* _Task goal_: Go through the records below and report each line with "computer" in it.

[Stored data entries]
++++++++++++++++++++

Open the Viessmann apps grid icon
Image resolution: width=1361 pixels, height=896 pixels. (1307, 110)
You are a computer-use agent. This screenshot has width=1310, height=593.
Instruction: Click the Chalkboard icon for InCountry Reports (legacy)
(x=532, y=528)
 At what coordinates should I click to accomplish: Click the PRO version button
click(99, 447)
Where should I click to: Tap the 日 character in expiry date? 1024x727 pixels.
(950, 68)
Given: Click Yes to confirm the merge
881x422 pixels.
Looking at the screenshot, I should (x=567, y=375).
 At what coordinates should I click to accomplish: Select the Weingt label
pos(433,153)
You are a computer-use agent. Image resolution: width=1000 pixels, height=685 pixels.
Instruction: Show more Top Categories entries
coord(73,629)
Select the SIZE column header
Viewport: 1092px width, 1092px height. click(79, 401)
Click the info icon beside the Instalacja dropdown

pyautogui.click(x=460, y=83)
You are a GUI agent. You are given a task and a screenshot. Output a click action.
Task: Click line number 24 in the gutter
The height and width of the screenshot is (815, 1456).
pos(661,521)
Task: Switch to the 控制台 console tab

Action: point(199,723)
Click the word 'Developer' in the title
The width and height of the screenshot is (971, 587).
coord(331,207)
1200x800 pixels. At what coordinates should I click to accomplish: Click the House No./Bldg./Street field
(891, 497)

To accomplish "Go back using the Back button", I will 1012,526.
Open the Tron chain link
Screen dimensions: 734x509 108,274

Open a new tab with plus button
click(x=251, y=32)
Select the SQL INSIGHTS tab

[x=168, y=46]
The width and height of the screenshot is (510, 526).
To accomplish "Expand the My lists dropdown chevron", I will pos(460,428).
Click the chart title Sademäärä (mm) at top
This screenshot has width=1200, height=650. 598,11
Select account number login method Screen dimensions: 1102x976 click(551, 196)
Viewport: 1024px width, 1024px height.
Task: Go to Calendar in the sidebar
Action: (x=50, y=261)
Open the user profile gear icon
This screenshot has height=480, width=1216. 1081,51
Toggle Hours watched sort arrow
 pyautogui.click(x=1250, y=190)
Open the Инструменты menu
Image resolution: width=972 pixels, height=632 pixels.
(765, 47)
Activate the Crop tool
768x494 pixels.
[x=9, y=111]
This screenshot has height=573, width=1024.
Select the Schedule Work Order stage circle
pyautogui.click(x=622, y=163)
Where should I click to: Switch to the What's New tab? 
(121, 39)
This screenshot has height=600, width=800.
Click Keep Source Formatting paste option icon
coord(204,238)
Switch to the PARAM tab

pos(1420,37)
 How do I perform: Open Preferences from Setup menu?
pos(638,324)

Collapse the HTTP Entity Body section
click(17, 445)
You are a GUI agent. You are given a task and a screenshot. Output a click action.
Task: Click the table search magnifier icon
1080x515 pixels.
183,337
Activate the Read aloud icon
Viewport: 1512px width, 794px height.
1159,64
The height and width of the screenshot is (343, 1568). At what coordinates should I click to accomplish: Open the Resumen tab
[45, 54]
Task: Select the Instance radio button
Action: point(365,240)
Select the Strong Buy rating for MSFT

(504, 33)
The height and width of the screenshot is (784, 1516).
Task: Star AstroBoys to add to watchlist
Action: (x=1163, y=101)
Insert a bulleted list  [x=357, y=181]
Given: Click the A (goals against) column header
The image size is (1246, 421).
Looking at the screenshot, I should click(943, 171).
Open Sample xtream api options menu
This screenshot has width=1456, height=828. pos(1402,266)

++++++++++++++++++++

* _Worked solution_:
You are a computer-use agent. This screenshot has width=1310, height=593.
You are a computer-use agent. Image resolution: width=1000 pixels, height=685 pixels.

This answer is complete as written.